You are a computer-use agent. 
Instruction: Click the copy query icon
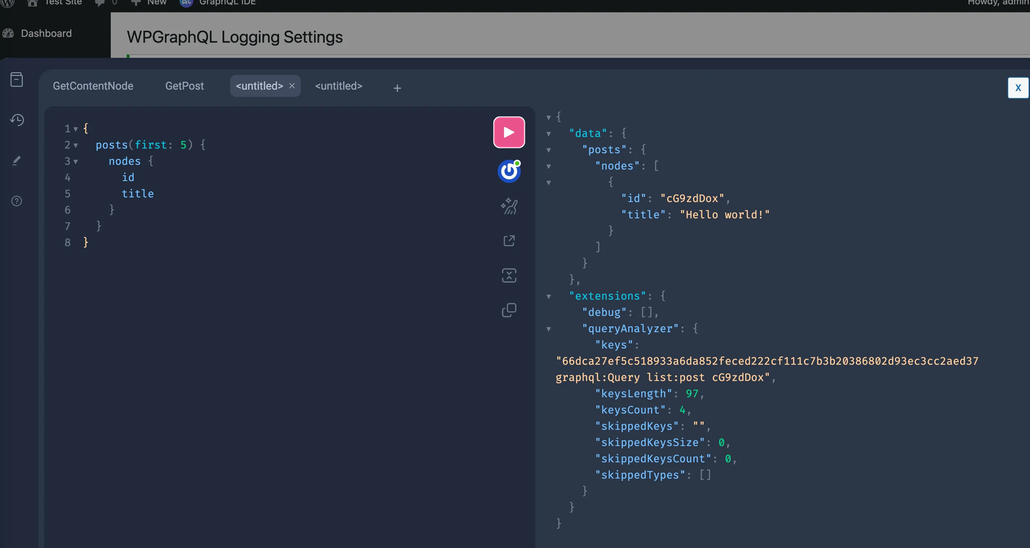point(509,310)
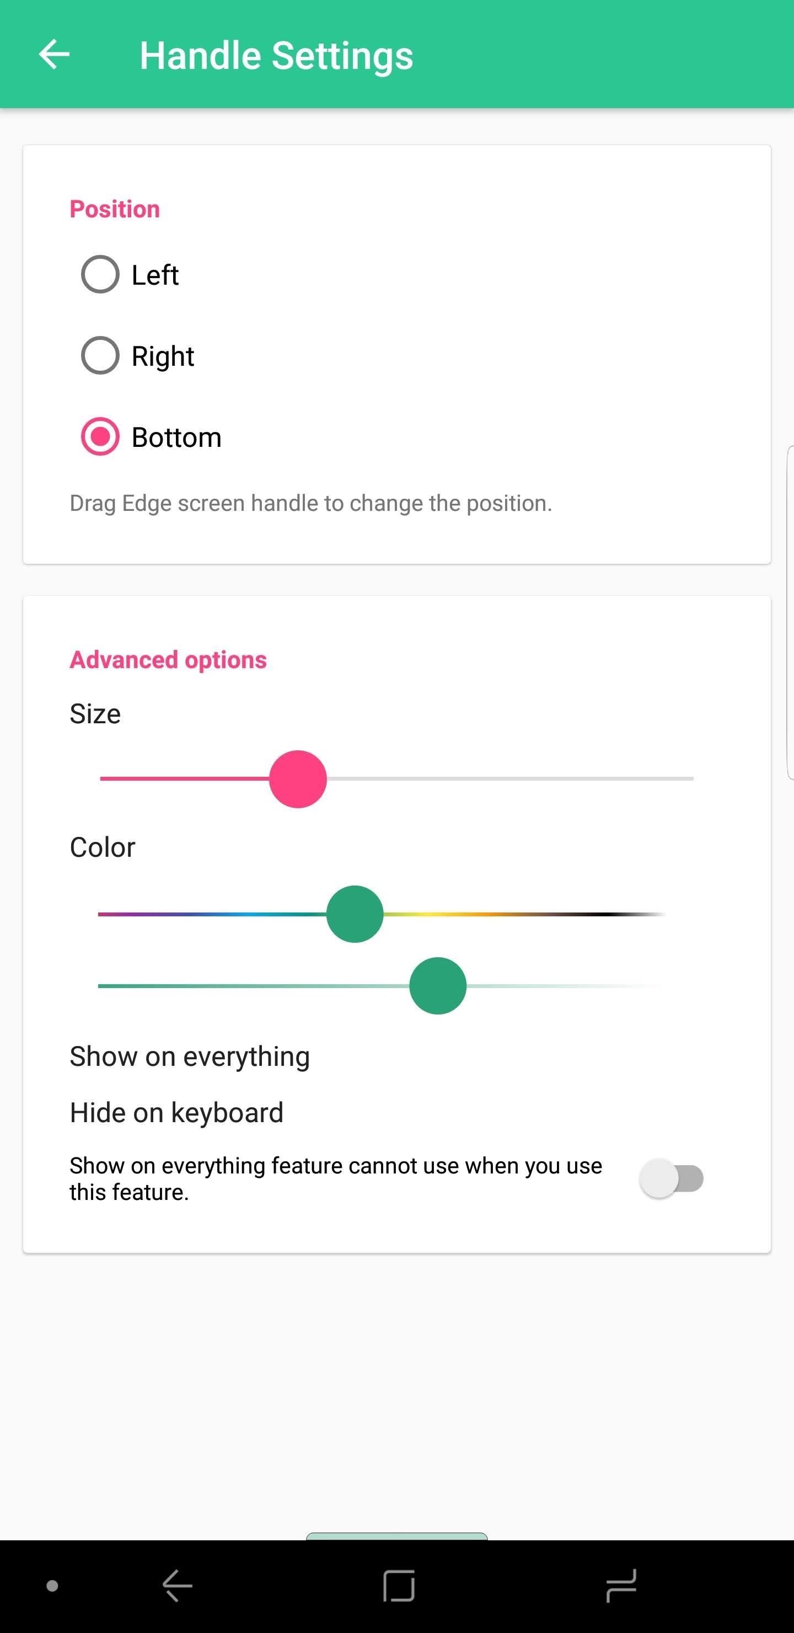794x1633 pixels.
Task: Click the rainbow hue Color slider thumb
Action: point(355,914)
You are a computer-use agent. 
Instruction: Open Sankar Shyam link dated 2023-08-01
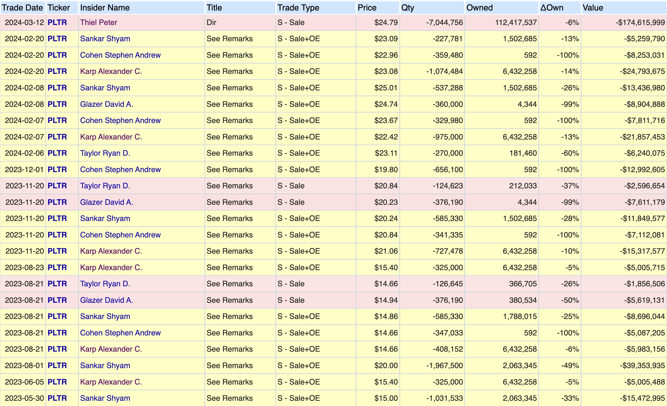[105, 365]
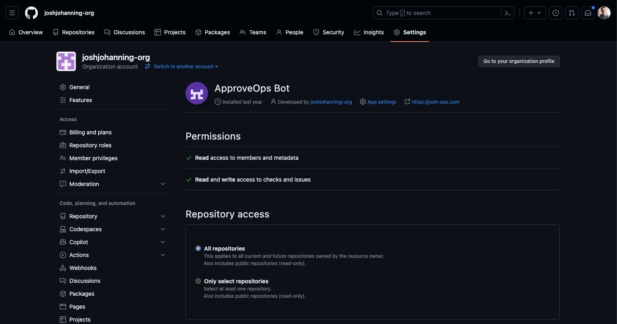Select the Only select repositories option
Image resolution: width=617 pixels, height=324 pixels.
pos(198,281)
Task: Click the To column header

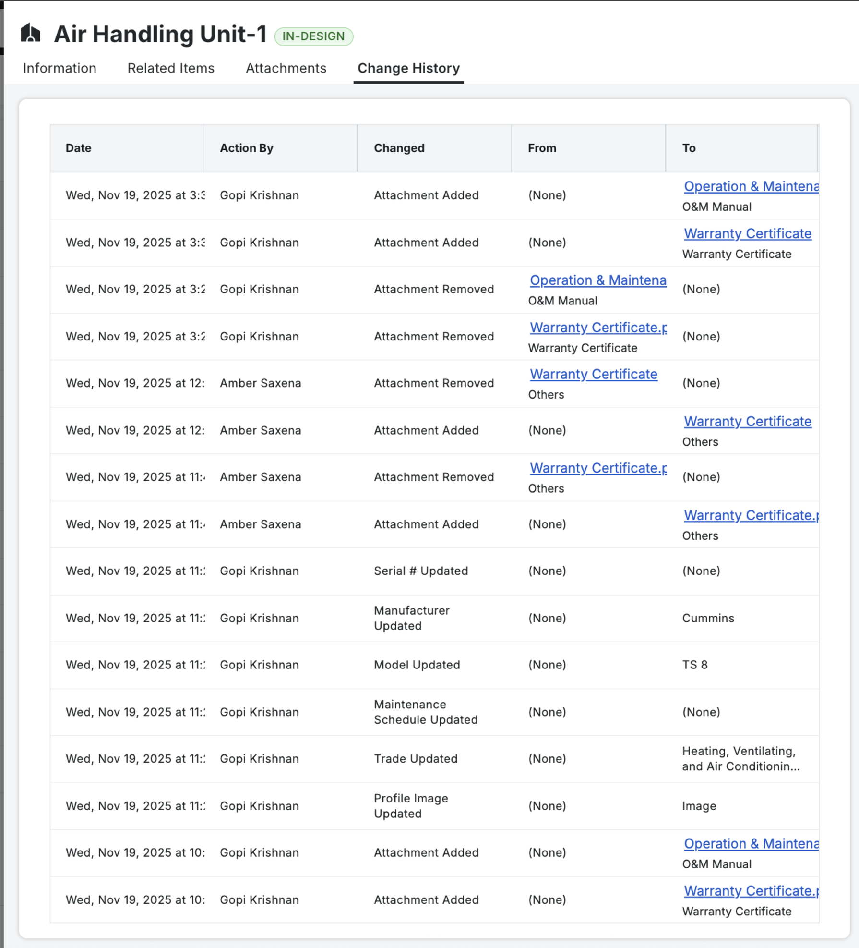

TAREA => Recopila las líneas de los ítems en las que aparece la palabra "Click".

SOLUCIÓN =>
Instruction: Click the copy query icon
Task: Click the rainbow hue Color slider thumb
Task: Click the To column header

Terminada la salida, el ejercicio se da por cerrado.